#### TASK DIRECTIONS:
Reproduce the stretch of entries from the line containing "You are a computer-use agent. Screen" through the line containing "Viewport: 378px width, 406px", substituting "Command" for every occurrence of "Instruction" and leaving all else unchanged.

---

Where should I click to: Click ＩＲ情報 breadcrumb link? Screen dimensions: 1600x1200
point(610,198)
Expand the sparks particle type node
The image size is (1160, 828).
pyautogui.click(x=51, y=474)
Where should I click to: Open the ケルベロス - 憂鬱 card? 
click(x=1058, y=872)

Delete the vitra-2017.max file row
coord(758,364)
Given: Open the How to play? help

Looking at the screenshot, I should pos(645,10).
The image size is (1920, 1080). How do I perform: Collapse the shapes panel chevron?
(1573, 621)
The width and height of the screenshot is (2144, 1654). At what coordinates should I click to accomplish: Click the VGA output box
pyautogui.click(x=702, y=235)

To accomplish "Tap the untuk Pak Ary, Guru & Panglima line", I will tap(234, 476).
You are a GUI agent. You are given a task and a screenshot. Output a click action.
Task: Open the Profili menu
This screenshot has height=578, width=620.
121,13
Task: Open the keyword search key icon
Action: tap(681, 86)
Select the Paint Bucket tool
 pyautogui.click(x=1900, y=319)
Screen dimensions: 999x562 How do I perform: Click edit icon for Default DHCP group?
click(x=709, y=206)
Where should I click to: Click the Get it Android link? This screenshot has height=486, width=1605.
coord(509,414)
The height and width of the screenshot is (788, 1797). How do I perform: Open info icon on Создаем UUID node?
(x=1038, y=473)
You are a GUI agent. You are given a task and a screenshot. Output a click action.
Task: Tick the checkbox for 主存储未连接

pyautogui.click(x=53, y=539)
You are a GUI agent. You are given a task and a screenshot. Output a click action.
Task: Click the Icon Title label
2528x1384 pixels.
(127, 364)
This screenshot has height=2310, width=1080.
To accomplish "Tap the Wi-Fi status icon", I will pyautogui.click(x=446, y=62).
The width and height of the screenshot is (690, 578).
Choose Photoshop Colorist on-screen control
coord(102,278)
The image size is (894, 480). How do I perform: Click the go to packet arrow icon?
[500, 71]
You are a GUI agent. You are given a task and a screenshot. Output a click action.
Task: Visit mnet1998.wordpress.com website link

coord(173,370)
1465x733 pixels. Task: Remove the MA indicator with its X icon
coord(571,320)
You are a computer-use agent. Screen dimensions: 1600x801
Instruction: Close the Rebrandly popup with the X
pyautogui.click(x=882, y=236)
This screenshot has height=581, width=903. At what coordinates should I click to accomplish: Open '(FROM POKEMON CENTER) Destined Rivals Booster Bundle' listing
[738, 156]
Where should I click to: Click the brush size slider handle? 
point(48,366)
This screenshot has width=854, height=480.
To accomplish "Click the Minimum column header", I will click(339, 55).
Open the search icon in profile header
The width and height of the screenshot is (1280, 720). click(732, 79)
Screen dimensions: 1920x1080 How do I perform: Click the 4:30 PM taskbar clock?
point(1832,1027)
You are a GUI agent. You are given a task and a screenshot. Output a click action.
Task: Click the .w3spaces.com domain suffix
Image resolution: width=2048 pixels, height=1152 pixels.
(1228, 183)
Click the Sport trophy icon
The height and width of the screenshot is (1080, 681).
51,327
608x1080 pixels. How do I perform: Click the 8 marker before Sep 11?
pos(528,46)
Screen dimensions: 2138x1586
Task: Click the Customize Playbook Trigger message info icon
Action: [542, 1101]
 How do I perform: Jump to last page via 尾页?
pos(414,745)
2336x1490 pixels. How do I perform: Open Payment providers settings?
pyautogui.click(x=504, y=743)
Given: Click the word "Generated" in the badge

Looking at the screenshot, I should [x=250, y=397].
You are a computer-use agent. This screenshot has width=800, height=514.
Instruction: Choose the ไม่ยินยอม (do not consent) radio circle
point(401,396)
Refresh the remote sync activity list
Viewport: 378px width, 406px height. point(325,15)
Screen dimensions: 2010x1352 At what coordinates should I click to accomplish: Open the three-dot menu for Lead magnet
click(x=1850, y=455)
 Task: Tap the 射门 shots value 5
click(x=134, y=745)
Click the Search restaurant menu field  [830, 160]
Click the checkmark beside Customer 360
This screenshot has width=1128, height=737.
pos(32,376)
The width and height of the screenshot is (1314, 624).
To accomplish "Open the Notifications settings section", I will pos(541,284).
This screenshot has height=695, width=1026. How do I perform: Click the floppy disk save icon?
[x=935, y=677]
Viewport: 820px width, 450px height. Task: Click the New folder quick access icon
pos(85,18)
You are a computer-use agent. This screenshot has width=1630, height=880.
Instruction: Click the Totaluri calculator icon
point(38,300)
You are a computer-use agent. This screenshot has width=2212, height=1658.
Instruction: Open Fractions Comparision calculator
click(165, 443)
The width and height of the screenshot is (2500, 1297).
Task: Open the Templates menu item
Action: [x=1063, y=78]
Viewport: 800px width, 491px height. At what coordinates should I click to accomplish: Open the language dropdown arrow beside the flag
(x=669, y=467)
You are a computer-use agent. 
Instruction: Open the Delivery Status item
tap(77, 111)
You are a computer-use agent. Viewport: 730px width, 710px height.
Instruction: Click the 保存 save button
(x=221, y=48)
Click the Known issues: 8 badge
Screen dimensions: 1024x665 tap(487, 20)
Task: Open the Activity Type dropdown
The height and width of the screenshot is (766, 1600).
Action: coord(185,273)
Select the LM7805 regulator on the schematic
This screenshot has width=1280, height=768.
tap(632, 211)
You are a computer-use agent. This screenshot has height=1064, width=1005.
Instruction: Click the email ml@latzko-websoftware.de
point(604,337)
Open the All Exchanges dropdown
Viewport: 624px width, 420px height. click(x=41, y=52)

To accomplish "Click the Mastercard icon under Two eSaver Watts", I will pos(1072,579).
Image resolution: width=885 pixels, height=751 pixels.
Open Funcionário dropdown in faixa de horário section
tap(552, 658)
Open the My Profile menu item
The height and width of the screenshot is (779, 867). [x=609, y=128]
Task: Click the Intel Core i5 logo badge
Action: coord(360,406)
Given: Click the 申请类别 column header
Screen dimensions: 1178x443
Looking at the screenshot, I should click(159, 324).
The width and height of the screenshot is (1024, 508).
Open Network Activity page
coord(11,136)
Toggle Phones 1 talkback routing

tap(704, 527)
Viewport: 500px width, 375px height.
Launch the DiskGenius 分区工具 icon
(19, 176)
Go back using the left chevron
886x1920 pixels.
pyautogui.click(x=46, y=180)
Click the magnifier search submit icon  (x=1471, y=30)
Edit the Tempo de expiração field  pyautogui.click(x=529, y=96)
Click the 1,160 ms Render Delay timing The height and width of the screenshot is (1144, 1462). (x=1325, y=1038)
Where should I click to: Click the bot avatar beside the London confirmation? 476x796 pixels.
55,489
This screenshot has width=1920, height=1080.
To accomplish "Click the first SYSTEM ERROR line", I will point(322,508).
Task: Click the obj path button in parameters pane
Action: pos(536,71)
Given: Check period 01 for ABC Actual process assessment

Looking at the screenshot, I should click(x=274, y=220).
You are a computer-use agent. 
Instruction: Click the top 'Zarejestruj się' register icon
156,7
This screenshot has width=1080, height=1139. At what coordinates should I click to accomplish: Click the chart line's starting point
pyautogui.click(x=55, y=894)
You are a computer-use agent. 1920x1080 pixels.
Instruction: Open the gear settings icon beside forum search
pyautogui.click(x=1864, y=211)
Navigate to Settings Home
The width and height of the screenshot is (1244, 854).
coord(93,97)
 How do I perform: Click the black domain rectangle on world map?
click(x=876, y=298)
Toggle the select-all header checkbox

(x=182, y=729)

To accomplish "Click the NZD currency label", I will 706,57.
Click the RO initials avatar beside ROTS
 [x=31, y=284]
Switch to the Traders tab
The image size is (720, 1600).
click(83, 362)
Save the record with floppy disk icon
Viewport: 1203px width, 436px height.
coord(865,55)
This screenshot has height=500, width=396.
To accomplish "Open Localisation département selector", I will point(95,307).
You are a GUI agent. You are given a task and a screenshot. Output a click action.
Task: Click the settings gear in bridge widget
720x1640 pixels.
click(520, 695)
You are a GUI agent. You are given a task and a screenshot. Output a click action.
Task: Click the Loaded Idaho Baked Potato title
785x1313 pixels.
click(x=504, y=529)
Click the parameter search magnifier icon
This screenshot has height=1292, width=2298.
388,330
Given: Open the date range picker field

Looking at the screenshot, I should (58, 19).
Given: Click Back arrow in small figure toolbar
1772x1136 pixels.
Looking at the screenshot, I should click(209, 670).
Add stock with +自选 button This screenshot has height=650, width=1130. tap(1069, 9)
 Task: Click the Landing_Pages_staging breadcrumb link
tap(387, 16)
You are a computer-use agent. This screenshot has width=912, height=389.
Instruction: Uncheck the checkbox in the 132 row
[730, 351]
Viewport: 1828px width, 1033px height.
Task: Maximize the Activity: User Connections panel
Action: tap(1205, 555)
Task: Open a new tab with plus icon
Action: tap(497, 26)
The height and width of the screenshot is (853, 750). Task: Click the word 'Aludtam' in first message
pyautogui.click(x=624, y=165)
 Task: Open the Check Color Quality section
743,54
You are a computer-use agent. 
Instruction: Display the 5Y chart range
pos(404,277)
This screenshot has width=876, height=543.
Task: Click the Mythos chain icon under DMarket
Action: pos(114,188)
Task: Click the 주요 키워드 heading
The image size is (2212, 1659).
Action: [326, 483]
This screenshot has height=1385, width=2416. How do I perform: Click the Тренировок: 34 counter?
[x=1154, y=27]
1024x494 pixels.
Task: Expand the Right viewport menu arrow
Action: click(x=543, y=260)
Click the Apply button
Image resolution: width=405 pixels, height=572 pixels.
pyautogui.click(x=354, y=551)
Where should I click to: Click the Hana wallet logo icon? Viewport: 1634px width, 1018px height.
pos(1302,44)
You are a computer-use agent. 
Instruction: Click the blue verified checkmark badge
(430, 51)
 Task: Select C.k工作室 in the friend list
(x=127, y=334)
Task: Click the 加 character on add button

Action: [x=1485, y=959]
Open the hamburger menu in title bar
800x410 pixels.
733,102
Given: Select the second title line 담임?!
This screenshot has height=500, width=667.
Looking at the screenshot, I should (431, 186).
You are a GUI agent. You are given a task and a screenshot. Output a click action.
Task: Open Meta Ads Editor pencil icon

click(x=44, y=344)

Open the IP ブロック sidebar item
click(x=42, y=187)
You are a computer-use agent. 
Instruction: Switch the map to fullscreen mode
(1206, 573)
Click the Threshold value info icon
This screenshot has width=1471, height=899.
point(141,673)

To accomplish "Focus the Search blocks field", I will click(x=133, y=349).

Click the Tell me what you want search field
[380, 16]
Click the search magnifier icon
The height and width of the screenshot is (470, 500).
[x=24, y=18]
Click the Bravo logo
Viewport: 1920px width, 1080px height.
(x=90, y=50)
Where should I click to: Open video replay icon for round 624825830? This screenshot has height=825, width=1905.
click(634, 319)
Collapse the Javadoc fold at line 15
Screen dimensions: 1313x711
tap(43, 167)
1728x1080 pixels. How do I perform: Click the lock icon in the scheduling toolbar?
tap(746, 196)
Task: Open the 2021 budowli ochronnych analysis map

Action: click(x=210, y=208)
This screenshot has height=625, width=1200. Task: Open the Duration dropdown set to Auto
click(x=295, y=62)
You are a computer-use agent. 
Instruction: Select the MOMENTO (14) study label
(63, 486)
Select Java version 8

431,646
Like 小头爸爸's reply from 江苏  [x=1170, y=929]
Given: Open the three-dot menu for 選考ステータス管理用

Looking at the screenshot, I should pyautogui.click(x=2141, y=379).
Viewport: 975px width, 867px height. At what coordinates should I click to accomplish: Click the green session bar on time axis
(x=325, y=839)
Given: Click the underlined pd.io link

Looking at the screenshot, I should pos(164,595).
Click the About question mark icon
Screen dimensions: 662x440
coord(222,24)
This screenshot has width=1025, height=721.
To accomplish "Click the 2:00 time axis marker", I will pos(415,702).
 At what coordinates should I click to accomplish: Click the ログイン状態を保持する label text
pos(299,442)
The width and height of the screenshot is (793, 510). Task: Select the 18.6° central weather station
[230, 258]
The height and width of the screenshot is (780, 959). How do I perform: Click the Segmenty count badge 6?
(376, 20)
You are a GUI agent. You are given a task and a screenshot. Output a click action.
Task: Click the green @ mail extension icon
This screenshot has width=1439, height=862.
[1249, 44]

---

#### COMPLETED TASK:
You are a computer-use agent. Screen dimensions: 1600x801
Command: Close the Rebrandly popup with the X
pyautogui.click(x=882, y=236)
This screenshot has height=581, width=903. At what coordinates should I click to accomplish: Open '(FROM POKEMON CENTER) Destined Rivals Booster Bundle' listing
[738, 156]
Where should I click to: Click the brush size slider handle? 
point(48,366)
This screenshot has width=854, height=480.
To accomplish "Click the Minimum column header", I will click(339, 55).
Open the search icon in profile header
The width and height of the screenshot is (1280, 720). click(732, 79)
Screen dimensions: 1920x1080 How do I perform: Click the 4:30 PM taskbar clock?
point(1832,1027)
You are a GUI agent. You are given a task and a screenshot. Output a click action.
Task: Click the .w3spaces.com domain suffix
Image resolution: width=2048 pixels, height=1152 pixels.
(1228, 183)
Click the Sport trophy icon
The height and width of the screenshot is (1080, 681).
51,327
608x1080 pixels. How do I perform: Click the 8 marker before Sep 11?
pos(528,46)
Screen dimensions: 2138x1586
Task: Click the Customize Playbook Trigger message info icon
Action: [542, 1101]
 How do I perform: Jump to last page via 尾页?
pos(414,745)
2336x1490 pixels. How do I perform: Open Payment providers settings?
pyautogui.click(x=504, y=743)
Given: Click the word "Generated" in the badge

Looking at the screenshot, I should [x=250, y=397].
You are a computer-use agent. This screenshot has width=800, height=514.
Command: Choose the ไม่ยินยอม (do not consent) radio circle
point(401,396)
Refresh the remote sync activity list
Viewport: 378px width, 406px height. point(325,15)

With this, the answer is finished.